By exercising at home, it’s possible to improve balance, flexibility, endurance, and strength, helping you to stay healthier for longer.
Aerobic exercises
Aerobic exercises are good at helping improve heart health, improving joint movement, burning off calories, increasing energy levels and helping with balance.
The NHS recommends that you do either 75 minutes of vigorous aerobic activity, or 150 minutes of moderate aerobic activity, each week – in combination with two periods of strength exercises each week.
Moderate aerobic activity
Starting off doing some moderate aerobic activity is always the best place to begin when you first get into exercising. Moderate aerobic exercises raise your heart rate and make you breathe faster, as well as making you feel warmer.
Your daily activities, such as shopping, cooking and housework, unfortunately do not count towards the NHS recommended 150 minutes of aerobic activity – so you’ll have to find another way to get your heart rate up.
If you’re looking to do some moderate aerobic activity, you can try a brisk walk, go to water aerobics, ride a bike or even do some light gardening.
Vigorous aerobic activity
Once you have mastered the moderate aerobic activity and you feel like setting yourself more of a challenge, you should move towards vigorous aerobic activities. There is evidence that vigorous activity has health benefits above and beyond aerobic activity of moderate intensity.
Vigorous aerobic exercises should make you breathe hard and fast. While exercising vigorously, you shouldn’t be able to say more than a few words without taking a breath.
If you want to start trying vigorous aerobic exercise, activities that you could do include; jogging or running, tennis, football and martial arts. Certain martial arts, such as Taekwondo, Judo or Jiu Jitsu, lend themselves well to older martial art students and have even been proven to help prevent serious injuries in elderly people who have fallen over.
Hiking and running are also great ways to do a more vigorous aerobic exercise. Not only do you get a full aerobic workout, but you also get yourself out in nature – which has plenty of benefits in itself. Forest walking is proven to lower your blood pressure, and exposure to nature also improves the function of the immune system, according to a Japanese study.
Strength exercises
While aerobic exercises are good at helping certain areas, you also need to include strength exercises to help build up your muscles and maintain the power you need to stay active. You need the strength in your muscles in order to move around during the day, as well as to maintain a healthy weight and properly regulate your blood pressure and blood sugar levels. Strong muscles also help build and maintain strong bones – which becomes even more important as you get older.

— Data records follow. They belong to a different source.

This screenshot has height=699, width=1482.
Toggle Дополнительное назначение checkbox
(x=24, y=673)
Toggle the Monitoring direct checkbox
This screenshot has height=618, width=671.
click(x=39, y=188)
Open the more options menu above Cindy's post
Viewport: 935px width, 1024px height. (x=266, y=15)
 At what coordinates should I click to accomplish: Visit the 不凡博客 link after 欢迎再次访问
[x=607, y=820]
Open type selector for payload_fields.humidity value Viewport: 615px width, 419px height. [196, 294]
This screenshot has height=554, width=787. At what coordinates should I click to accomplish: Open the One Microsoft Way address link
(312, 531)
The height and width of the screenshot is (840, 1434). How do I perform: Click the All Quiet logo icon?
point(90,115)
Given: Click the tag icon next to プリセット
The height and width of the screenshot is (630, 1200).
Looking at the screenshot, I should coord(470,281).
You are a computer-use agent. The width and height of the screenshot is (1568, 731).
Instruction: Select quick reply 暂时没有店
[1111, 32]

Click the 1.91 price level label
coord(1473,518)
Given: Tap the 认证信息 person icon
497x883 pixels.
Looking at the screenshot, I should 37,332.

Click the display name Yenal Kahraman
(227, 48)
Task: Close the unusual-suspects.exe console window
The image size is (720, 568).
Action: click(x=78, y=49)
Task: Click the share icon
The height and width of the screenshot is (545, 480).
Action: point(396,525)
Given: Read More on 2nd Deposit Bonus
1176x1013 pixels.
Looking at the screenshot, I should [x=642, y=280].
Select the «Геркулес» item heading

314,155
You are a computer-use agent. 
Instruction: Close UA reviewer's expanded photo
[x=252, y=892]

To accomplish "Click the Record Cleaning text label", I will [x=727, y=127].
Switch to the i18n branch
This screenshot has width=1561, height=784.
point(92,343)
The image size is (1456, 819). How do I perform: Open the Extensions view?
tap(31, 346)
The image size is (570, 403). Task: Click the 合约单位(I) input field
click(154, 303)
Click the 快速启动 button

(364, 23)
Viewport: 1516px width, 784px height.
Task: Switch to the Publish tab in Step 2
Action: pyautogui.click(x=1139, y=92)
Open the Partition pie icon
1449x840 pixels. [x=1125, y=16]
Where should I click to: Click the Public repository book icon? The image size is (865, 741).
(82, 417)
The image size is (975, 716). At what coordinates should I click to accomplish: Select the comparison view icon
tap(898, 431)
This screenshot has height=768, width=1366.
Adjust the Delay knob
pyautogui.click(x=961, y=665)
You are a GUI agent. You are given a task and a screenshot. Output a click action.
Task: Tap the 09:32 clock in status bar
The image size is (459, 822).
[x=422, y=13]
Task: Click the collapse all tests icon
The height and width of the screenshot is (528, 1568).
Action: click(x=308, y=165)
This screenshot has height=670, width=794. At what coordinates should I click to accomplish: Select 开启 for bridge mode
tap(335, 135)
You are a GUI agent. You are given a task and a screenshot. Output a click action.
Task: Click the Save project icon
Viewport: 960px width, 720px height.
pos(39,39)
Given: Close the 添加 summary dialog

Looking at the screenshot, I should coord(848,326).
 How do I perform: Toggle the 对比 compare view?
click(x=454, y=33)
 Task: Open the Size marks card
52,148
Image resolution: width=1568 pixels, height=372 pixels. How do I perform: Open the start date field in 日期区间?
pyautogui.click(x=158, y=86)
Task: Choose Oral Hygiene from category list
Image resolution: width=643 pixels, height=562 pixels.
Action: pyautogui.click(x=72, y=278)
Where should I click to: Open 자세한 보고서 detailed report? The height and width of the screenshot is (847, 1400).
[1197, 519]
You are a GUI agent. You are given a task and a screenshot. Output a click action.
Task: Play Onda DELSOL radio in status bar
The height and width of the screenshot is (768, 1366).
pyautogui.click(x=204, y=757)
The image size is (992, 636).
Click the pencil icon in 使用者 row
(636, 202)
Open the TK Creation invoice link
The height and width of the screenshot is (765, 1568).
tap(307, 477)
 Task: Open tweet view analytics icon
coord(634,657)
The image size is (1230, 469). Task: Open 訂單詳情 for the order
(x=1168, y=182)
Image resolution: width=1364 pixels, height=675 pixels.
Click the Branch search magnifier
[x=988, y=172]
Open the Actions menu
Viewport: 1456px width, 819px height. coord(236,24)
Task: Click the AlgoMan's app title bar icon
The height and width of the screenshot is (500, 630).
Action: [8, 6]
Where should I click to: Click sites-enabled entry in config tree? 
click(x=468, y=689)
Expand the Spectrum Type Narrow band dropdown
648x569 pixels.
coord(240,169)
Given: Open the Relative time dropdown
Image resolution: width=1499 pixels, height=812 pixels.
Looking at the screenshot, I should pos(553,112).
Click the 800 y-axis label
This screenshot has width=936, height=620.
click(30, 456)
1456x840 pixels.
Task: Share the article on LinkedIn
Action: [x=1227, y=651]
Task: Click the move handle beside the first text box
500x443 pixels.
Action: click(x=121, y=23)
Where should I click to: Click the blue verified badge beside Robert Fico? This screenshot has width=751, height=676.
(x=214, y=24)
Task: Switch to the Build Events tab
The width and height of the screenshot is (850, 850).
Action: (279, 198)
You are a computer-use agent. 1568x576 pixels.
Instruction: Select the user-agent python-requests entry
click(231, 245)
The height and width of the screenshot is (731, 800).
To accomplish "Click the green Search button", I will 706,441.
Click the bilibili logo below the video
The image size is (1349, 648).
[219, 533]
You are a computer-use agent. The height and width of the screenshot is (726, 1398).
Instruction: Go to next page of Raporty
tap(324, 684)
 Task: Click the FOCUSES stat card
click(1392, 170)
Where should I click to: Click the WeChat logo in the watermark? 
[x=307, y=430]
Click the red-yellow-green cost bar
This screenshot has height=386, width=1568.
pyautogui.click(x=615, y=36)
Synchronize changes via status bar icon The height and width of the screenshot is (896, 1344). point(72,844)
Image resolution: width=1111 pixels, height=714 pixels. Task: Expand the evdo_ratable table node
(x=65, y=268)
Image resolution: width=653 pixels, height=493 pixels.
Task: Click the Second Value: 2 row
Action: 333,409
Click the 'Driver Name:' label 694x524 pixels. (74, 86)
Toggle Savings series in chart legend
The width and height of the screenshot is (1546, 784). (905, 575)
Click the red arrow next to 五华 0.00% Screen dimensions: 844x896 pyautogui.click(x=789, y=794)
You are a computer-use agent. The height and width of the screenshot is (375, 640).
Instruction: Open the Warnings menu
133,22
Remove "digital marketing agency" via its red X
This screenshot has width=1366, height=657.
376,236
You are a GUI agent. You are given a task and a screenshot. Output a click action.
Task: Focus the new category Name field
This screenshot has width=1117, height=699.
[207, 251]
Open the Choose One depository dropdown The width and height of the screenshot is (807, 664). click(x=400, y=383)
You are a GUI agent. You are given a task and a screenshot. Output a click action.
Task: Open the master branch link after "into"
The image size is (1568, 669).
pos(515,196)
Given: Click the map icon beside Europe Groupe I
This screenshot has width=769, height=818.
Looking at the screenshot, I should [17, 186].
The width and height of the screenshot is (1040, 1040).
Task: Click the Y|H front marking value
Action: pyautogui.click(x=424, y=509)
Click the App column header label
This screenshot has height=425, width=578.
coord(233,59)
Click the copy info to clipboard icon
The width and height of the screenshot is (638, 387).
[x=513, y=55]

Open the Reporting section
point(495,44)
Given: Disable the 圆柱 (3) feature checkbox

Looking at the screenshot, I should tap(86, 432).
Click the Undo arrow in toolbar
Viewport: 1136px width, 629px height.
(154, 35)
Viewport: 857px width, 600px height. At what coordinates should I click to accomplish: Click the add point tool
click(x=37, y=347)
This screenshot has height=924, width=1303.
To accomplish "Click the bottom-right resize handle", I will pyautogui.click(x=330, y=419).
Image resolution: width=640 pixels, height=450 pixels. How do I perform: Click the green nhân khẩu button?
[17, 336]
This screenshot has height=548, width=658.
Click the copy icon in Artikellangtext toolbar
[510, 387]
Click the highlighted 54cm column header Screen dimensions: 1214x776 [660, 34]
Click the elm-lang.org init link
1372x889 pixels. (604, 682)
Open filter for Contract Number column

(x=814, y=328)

While traditional strength exercises, such as sit-ups or press-ups, are not very practical as you get older, there are still ways to build muscle strength. Lifting weights is not out of the question. Other exercises that increase the level of resistance work well too, so anything in a pool is a good example too.
You can even build strength activities into your everyday life. For example, try carrying or moving heavy loads – like groceries, or doing heavy gardening – such as digging or shoveling. Alternatively, yoga can also build muscle strength by using complex but controlled postures.
Make sure that before you start exercising, you consult your GP to ensure that you do not put yourself at risk. If you’re looking for some exercises to do at home, the NHS has a great PDF of exercises for older adults.